== Segment start ==
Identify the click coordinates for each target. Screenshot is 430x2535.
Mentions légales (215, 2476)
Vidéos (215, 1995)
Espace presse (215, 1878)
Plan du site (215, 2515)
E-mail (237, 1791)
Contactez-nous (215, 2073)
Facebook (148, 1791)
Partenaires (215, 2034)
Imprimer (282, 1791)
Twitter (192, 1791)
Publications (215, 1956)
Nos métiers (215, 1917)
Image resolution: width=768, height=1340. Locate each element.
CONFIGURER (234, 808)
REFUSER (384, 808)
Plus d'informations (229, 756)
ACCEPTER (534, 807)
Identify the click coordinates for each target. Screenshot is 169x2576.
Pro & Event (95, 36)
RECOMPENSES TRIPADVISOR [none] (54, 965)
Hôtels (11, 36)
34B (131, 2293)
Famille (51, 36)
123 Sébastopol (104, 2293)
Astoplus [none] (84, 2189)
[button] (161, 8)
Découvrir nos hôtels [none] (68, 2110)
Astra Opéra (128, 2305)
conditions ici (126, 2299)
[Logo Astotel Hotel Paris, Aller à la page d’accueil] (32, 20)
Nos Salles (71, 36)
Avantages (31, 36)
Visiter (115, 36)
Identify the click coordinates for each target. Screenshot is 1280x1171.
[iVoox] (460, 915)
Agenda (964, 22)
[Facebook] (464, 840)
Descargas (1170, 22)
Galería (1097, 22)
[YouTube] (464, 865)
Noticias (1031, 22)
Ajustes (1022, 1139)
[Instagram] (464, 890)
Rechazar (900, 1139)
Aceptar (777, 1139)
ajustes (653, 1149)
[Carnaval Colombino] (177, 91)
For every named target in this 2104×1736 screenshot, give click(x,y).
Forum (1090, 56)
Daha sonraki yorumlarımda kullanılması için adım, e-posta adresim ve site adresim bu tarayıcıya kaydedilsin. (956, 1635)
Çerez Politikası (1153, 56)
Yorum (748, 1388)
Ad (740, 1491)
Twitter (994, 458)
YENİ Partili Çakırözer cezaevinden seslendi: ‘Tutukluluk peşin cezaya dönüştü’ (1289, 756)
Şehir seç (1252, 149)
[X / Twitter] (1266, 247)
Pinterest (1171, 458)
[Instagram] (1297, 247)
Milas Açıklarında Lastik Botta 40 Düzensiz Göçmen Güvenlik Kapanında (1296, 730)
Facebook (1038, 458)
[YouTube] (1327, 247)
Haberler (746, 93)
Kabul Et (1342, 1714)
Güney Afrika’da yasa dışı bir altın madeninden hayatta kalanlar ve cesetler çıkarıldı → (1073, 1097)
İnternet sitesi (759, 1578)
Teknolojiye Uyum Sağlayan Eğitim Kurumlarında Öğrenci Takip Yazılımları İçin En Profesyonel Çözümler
== Segment end ==
-- ACTION ITEM --
Exactly as they appear, output the line holding "Ajustes (1022, 1139)" and all lines after it through the end of the listing above, and only those.

-- RESULT --
Ajustes (1022, 1139)
[Instagram] (464, 890)
Rechazar (900, 1139)
Aceptar (777, 1139)
ajustes (653, 1149)
[Carnaval Colombino] (177, 91)
For every named target in this 2104×1736 screenshot, give click(x,y).
Forum (1090, 56)
Daha sonraki yorumlarımda kullanılması için adım, e-posta adresim ve site adresim bu tarayıcıya kaydedilsin. (956, 1635)
Çerez Politikası (1153, 56)
Yorum (748, 1388)
Ad (740, 1491)
Twitter (994, 458)
YENİ Partili Çakırözer cezaevinden seslendi: ‘Tutukluluk peşin cezaya dönüştü’ (1289, 756)
Şehir seç (1252, 149)
[X / Twitter] (1266, 247)
Pinterest (1171, 458)
[Instagram] (1297, 247)
Milas Açıklarında Lastik Botta 40 Düzensiz Göçmen Güvenlik Kapanında (1296, 730)
Facebook (1038, 458)
[YouTube] (1327, 247)
Haberler (746, 93)
Kabul Et (1342, 1714)
Güney Afrika’da yasa dışı bir altın madeninden hayatta kalanlar ve cesetler çıkarıldı → (1073, 1097)
İnternet sitesi (759, 1578)
Teknolojiye Uyum Sağlayan Eğitim Kurumlarında Öğrenci Takip Yazılımları İçin En Profesyonel Çözümler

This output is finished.